University of Alberta led research shows an elk's personality type is a big factor in whether or not it survives the hunting season.
Data collected from GPS collars on more than 100 male and female elk in southwestern Alberta showed U of A researchers the study population could be divided into two categories: bold runners and shy hiders:
Bold-runner elk, both males and females, moved quickly through the study area and preferred to graze in open fields for the most abundant and nutritious grass. GPS data showed shy hiders stayed and grazed on the sparse vegetation of wooded areas and moved slowly and cautiously.
U of A researchers found far more bold-runners were taken by elk hunters than shy hiders.
U of A biologist and lead researcher Simone Ciuti says this is the first time an animal's personality type has been linked to survival in a hunting season.
"Up until now it was believed the physical traits of an elk dictated what animals were taken by hunters," said Ciuti. "Big male elk with large antler racks are traditionally the prime target for hunters."
But the GPS data collected over one hunting season shows hunters are going for the most visible or available elk and understandably more, bold-runner elks showed up in the scopes of high-powered rifles.
Researchers put GPS collars on a specific group of male elk.
For the study, 45, two-and-a-half-year old male elk were collared. At two-and-a-half-years of age this was the first time these young males were eligible hunting targets. Thirty-three per cent of the males were taken by hunters. All were identified by GPS data as bold runners.
The same held true for a wider age group of 77 female elk in the study. All females between two and nine years of age and identified as bold runners were taken by hunters. All the female elk in that age group identified as shy hiders survived the hunt.
The researchers found something interesting in the survival rate of older female elk.

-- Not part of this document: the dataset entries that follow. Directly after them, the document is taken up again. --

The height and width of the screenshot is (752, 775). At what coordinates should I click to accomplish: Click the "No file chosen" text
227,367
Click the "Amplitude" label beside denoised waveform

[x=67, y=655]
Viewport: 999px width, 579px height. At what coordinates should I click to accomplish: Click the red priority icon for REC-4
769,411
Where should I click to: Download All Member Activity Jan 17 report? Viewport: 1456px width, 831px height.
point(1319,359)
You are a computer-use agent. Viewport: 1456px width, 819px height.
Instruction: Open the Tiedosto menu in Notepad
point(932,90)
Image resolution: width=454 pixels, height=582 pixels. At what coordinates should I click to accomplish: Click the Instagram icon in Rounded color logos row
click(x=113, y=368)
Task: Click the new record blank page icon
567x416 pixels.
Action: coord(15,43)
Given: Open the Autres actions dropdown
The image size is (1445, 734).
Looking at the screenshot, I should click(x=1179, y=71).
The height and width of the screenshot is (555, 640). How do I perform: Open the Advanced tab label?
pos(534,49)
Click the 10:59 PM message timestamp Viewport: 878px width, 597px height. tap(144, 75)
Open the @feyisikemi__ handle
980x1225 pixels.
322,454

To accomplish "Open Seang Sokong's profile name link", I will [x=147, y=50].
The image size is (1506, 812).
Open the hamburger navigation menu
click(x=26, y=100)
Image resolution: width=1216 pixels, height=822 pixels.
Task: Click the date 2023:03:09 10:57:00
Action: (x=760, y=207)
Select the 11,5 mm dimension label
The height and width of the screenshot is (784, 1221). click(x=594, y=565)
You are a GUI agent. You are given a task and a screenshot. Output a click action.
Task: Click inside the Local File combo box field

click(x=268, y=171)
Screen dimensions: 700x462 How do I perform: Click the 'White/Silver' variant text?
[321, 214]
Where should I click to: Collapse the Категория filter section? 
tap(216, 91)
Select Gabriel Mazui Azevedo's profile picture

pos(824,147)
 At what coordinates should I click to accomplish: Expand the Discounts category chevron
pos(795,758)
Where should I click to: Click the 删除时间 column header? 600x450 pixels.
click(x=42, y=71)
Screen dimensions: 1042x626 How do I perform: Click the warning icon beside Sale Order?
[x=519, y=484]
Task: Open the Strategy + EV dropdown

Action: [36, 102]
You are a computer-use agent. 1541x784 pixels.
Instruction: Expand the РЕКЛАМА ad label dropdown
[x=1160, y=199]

All the females older than nine years survived the hunting season. Ciuti says it shows in females that whether they're bold runner or shy hiders, if they lived to 9 years of age, they adapted to hunters and became less visible targets.
Ciuti' and his U of A co-author, biologist Mark Boyce worked with researchers from Canada and Ireland. Their research was published Sept. 5 in the journal Proceedings of the Royal Society B.